Matthew Perry’s Friends, Lovers and the Big Terrible Thing (Headline) missed out on the overall number one to Colleen Hoover’s It Starts with Us (S&S). A victory for TikTok over terrestrial television? Perhaps, though of course “Friends” is reportedly wildly popular with the social media site’s key demographic Generation Z, despite them being born after the series’ run on TV screens began in the 1990s.
However, Perry’s memoir sold strongly enough to force Jamie Oliver’s One (Michael Joseph) to take a break from the Hardback Non-Fiction number one spot, with Friends, Lovers and the Big Terrible Thing selling 24,085 copies, the highest for a title débuting in the category chart top spot since One itself in early September.

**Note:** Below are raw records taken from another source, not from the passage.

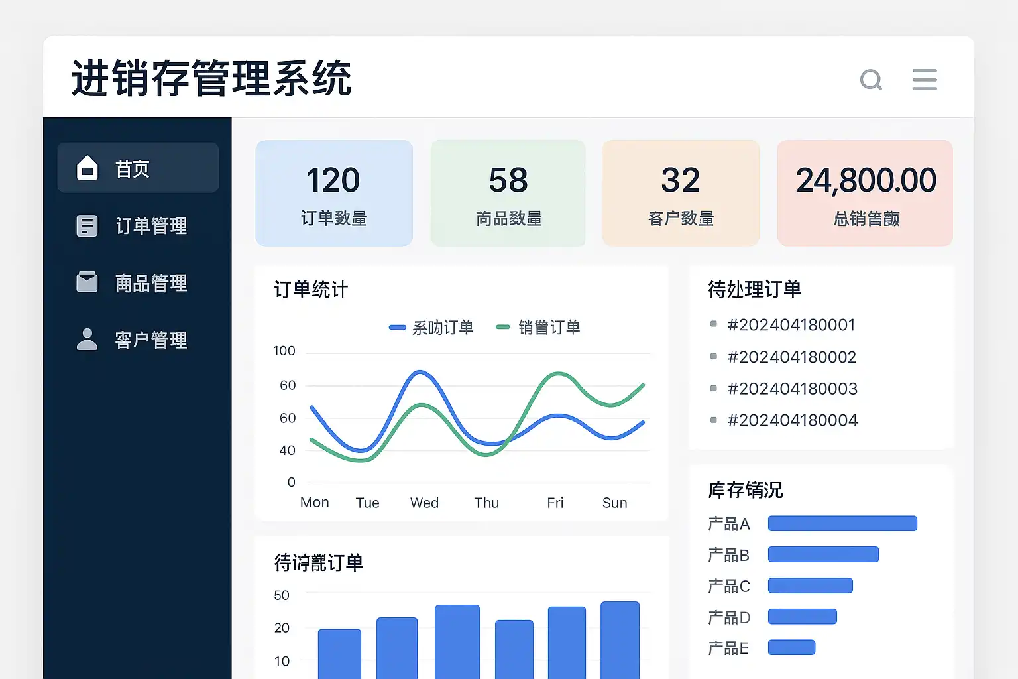Click the 24,800.00 total sales card
This screenshot has height=679, width=1018.
pos(865,193)
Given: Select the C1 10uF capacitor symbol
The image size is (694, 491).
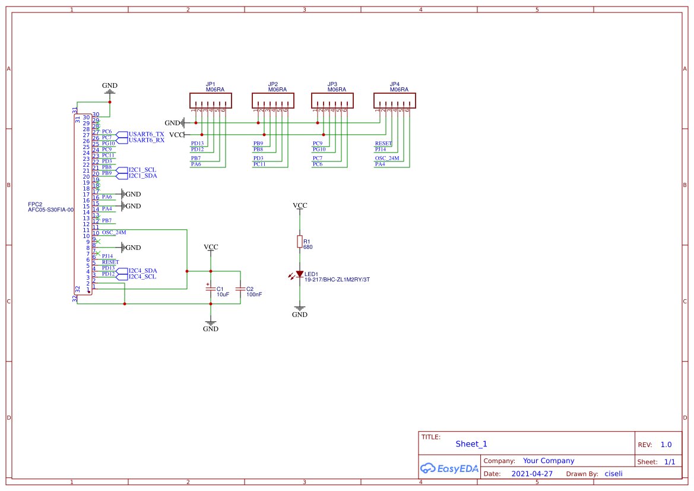Looking at the screenshot, I should pyautogui.click(x=211, y=289).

Last year was a pivotal one for the celebrity memoir category, as Bob Mortimer, Billy Connolly and Miriam Margolyes launched a three-pronged attack on the non-fiction charts, shifting nearly 840,000 copies between them in hardback. The cosy, quirky, national treasure vibes have given way to exposés of beloved 90s and 00s pop culture touchstones, with Friends, Lovers and the Big Terrible Thing joining Tom Felton’s Beyond the Wand and former Nickelodeon actress Jennette McCurdy’s I’m Glad My Mom Died in the hardback charts. This confessional trend will of course reach its zenith in January, with Prince Harry’s Spare hitting the shelves.
Bono’s Surrender (Hutchinson Heinemann) was the second-highest new entry in the Top 50, charting fourth overall with 20,040 copies sold. Dr Michael Mosley’s Just One Thing (Short) and Quentin Tarantino’s Cinema Speculation (W&N) also made their débuts, as Greta Thunberg’s The Climate Book (Allen Lane) and the Private Eye Annual 2022, which somehow isn’t the size of the phone book, bounced upwards.
Ben Macintyre’s SAS (Penguin) invaded the Paperback Non-Fiction number one, after its BBC adaptation began. The newly-released tie-in edition leapt from seventh place a week ago, rising 274% in volume week on week, while the 2017 edition re-entered the top 20, improving 336% on the week before.